Investors Seek Multi-Strategy, Event-Driven Funds
Hedge fund investors have expressed a consistent interest in event-driven strategies given the turbulence in the market. Recently, however, investors who were previously looking at merger arbitrage or distressed funds have shifted their attention away from these focused subsets of the event-driven space to more broad-based, multi-strategy event-driven funds.
As the economic landscape continues to change, investors have begun to look for managers that can take advantage of mispricings between securities whose issuers are involved in a variety of corporate events.
A merger arbitrage fund, for example, can take advantage of only merger opportunities. Instead, investors want to move into funds that can adjust their exposure as events happen, whether they are restructurings, mergers, divestitures, or other types of activity. During the past two weeks, BHA data show that more than 20 percent of investors are searching for diversified event-driven funds.

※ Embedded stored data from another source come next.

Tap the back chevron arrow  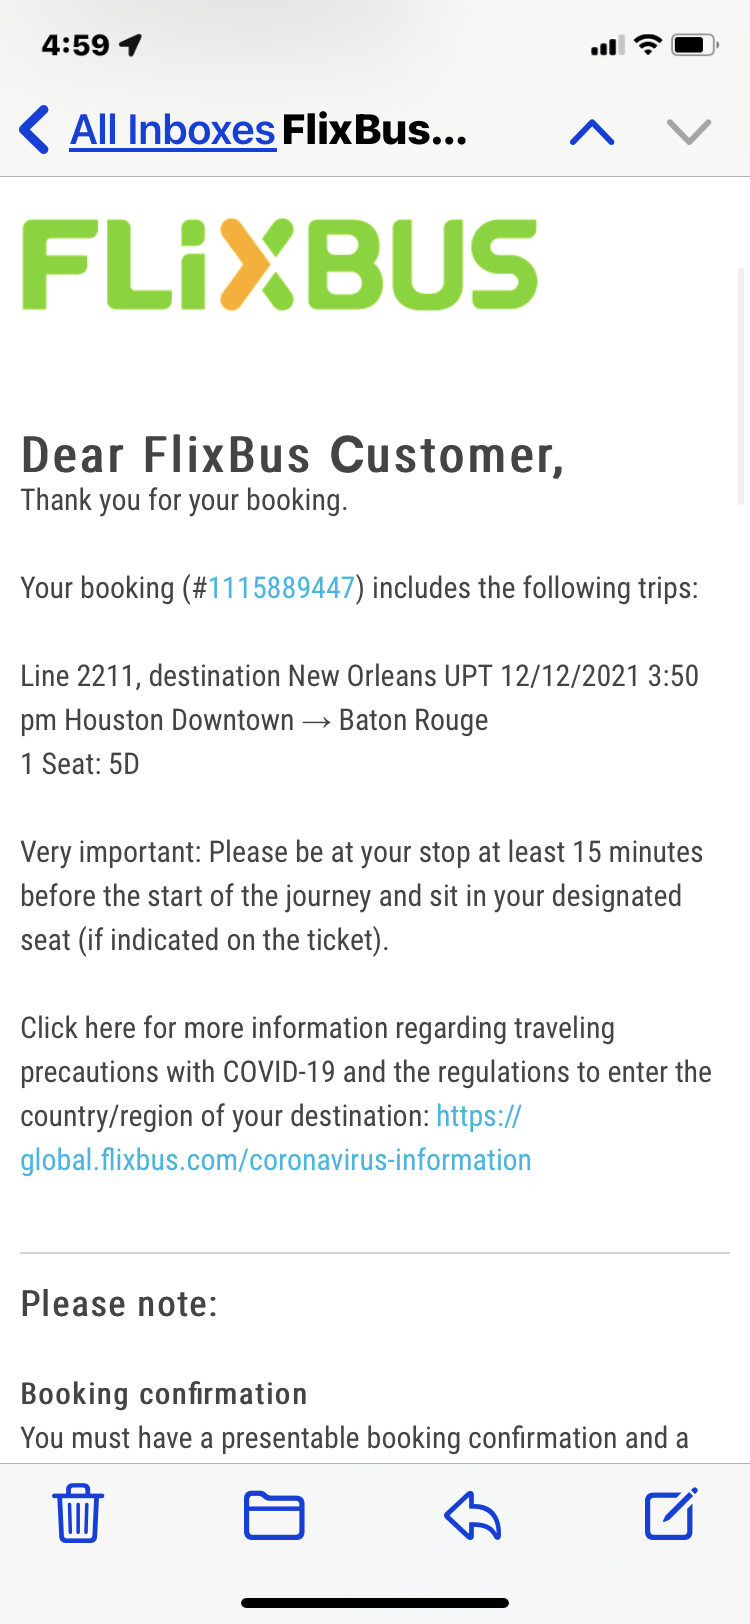point(34,130)
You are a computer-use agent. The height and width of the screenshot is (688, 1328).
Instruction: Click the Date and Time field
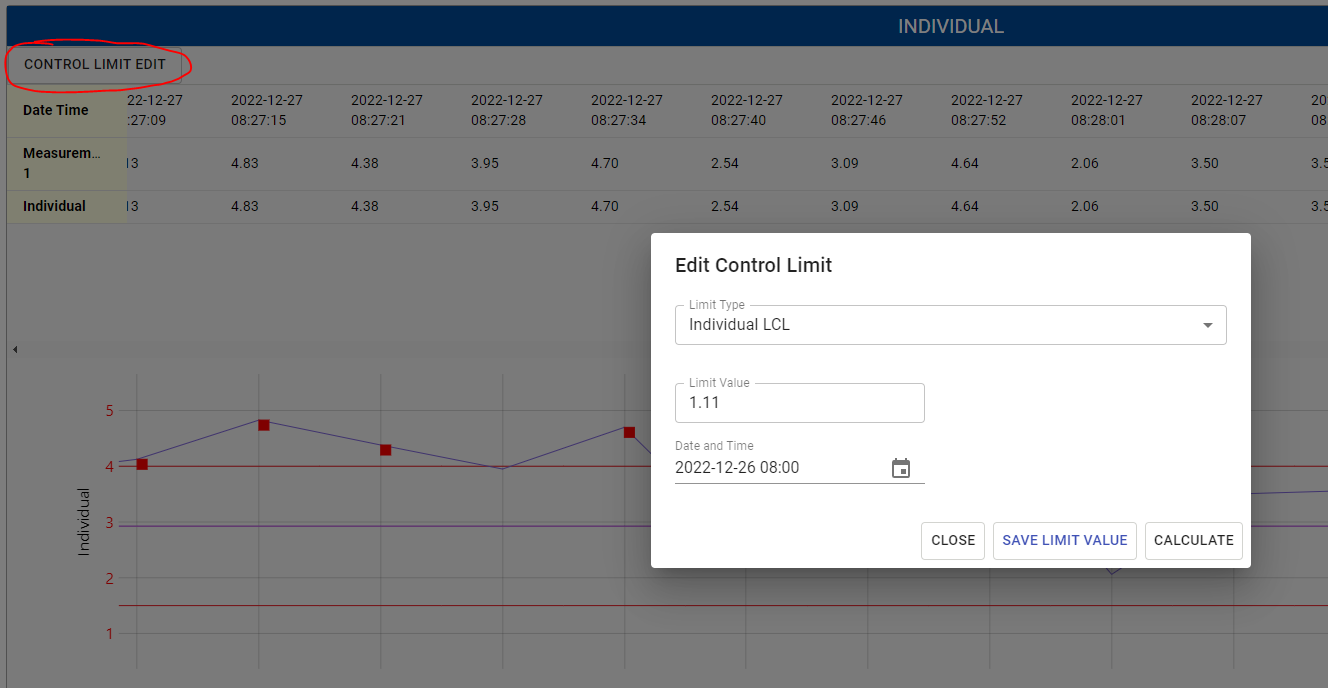[x=780, y=468]
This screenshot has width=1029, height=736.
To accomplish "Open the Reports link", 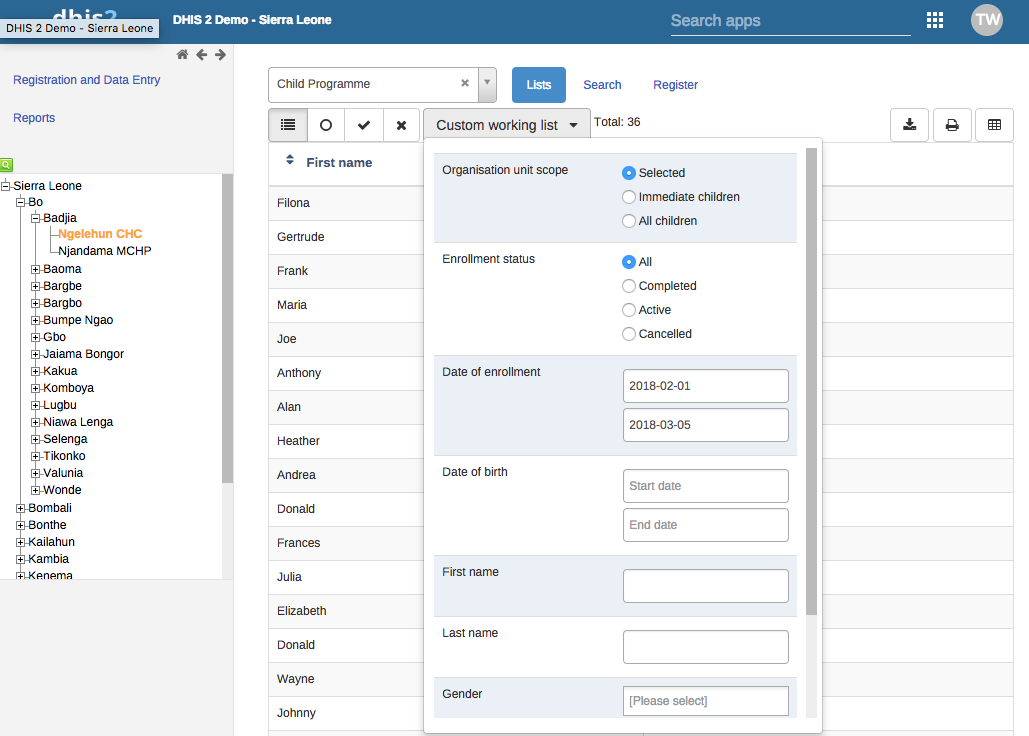I will coord(34,118).
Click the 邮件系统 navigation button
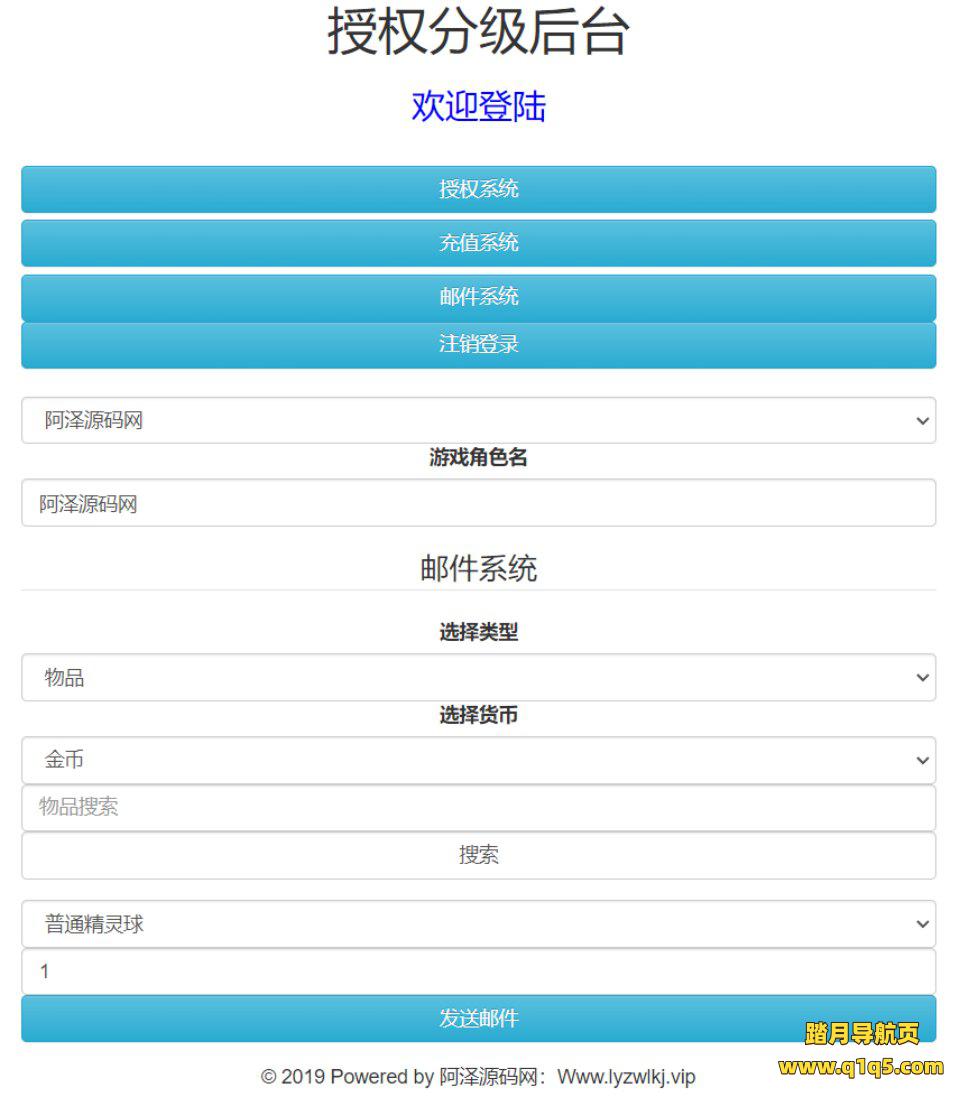The image size is (960, 1097). [478, 297]
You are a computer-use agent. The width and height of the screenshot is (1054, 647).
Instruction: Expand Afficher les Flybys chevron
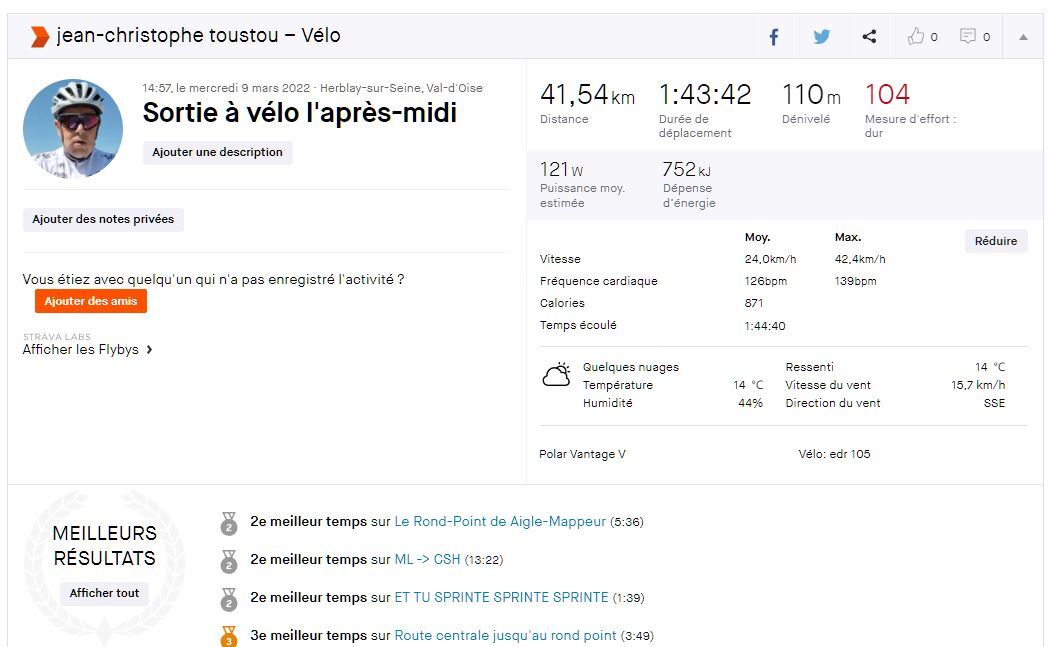click(149, 350)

An example of an investor that has taken this approach is a private bank headquartered in Switzerland. When BHA previously spoke with the bank in January, it was seeking European distressed-debt funds with a focus on bank loans. This past week, this investor shifted its focus away from such a granular search in favor of more diversified funds with exposure not only to distressed debt but also special situations, credit, and merger arbitrage. Although the investor still believes European distressed-debt funds present significant opportunities, it expects diversity across all underlying event-driven strategies will give it the same amount of upside while mitigating some of the risk of more niche funds.